*** Opening Provided data ***

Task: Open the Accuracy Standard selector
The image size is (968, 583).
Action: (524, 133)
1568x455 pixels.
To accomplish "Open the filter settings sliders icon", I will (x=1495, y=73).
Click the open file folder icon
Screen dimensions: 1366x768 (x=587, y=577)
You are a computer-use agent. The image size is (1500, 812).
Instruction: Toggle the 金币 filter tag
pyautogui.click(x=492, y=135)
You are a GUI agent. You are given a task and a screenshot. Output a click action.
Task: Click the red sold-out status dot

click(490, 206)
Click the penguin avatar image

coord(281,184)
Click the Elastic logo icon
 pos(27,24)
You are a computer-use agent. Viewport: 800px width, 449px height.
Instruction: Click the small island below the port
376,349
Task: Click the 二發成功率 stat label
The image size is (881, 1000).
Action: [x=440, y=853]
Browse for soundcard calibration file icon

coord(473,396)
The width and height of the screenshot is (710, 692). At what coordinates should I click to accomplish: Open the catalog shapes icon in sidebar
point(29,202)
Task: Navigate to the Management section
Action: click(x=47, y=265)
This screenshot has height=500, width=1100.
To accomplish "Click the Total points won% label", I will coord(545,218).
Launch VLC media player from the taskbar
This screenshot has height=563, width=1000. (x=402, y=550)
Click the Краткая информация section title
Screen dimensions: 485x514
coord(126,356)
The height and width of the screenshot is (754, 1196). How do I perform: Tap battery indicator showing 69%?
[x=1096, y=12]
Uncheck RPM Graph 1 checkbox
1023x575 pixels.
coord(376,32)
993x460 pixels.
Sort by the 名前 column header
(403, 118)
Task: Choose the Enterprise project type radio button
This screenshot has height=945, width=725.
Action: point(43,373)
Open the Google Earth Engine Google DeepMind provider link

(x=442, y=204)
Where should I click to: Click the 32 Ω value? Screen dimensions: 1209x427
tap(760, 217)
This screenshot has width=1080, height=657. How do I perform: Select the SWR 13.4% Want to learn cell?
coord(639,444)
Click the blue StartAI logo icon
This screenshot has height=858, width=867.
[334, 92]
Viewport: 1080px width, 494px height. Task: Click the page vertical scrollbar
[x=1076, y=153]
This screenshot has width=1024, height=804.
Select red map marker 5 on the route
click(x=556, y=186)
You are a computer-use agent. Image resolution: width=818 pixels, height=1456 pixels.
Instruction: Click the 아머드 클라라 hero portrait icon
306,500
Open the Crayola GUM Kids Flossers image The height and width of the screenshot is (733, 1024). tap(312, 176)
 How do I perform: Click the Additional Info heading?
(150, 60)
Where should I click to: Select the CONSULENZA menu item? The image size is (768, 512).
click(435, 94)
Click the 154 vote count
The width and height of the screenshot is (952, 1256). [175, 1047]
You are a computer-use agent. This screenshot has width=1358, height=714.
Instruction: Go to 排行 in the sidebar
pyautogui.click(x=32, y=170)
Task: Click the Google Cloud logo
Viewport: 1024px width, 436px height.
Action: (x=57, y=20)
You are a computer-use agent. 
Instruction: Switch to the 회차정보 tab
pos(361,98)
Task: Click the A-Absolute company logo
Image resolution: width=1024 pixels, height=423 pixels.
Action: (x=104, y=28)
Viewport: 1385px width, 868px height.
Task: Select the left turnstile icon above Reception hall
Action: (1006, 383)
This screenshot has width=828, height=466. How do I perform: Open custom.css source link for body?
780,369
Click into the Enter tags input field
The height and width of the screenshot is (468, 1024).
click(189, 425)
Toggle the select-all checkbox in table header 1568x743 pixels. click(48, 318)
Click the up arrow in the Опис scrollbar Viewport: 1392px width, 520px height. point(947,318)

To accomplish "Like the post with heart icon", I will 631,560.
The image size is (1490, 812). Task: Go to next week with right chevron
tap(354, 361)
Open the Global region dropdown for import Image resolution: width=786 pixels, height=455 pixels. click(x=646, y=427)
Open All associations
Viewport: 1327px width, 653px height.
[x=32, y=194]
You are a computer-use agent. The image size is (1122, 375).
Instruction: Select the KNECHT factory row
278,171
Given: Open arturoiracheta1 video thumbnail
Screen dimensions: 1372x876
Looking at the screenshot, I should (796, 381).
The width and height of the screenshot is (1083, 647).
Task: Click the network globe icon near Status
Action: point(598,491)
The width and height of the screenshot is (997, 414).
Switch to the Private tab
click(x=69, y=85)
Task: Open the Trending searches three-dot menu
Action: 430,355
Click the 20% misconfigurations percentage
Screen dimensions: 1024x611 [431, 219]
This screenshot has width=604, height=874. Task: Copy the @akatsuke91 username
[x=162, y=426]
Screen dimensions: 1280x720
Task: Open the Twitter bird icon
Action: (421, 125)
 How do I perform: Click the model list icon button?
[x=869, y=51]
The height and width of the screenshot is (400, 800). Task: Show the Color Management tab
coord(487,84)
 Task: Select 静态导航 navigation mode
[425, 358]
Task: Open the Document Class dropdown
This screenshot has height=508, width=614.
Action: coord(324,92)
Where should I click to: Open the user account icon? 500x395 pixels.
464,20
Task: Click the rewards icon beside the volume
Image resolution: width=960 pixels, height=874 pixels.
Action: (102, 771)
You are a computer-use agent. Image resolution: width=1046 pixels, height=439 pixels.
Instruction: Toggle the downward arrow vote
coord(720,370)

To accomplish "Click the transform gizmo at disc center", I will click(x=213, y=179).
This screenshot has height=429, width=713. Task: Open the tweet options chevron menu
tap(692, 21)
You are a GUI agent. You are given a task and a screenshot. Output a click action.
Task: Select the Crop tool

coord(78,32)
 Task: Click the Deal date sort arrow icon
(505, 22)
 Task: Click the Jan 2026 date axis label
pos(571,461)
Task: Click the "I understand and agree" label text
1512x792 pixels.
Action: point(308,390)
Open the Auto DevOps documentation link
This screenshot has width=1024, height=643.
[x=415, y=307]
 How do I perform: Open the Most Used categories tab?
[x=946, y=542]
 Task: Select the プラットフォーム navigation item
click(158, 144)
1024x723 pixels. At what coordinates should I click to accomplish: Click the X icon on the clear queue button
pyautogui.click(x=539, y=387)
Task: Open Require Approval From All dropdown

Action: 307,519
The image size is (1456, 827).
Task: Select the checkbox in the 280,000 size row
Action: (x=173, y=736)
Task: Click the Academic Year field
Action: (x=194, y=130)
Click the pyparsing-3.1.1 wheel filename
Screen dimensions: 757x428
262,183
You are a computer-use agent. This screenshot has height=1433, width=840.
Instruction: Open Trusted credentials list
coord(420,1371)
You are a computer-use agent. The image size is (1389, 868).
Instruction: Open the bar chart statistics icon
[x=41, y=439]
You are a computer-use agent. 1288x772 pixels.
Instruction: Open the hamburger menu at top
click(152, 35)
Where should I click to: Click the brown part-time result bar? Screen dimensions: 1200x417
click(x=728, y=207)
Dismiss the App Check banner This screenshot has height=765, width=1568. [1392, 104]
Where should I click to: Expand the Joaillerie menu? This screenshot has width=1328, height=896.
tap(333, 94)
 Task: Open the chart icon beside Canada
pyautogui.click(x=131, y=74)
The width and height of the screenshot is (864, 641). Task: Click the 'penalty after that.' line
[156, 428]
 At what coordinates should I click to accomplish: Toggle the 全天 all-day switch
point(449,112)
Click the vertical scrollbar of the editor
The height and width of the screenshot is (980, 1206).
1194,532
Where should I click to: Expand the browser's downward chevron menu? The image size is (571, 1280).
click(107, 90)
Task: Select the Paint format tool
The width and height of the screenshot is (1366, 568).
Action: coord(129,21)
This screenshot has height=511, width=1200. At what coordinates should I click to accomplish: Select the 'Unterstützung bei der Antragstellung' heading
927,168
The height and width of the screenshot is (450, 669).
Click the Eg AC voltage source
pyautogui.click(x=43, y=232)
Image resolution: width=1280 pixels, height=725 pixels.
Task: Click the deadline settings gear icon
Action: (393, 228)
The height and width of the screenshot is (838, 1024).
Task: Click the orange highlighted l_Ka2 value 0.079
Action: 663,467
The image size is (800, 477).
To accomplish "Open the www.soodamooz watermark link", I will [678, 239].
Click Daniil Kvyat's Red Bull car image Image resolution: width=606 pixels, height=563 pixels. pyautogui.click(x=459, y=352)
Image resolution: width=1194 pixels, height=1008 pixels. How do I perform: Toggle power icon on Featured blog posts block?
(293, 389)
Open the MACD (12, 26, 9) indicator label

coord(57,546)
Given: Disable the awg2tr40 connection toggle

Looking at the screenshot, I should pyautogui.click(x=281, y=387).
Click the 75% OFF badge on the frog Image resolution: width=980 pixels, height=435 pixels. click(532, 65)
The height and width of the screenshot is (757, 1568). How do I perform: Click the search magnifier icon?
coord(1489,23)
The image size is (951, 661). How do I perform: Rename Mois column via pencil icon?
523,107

*** Closing Provided data ***

**Problem to work on**:
Of the entries above, repeat exactly the lines between the line with "Dismiss the App" and the line with "Task: Select the Paint format tool", inclusive, and no others.

**Output for this task**:
Dismiss the App Check banner This screenshot has height=765, width=1568. [1392, 104]
Where should I click to: Expand the Joaillerie menu? This screenshot has width=1328, height=896.
tap(333, 94)
 Task: Open the chart icon beside Canada
pyautogui.click(x=131, y=74)
The width and height of the screenshot is (864, 641). Task: Click the 'penalty after that.' line
[156, 428]
 At what coordinates should I click to accomplish: Toggle the 全天 all-day switch
point(449,112)
Click the vertical scrollbar of the editor
The height and width of the screenshot is (980, 1206).
1194,532
Where should I click to: Expand the browser's downward chevron menu? The image size is (571, 1280).
click(107, 90)
Task: Select the Paint format tool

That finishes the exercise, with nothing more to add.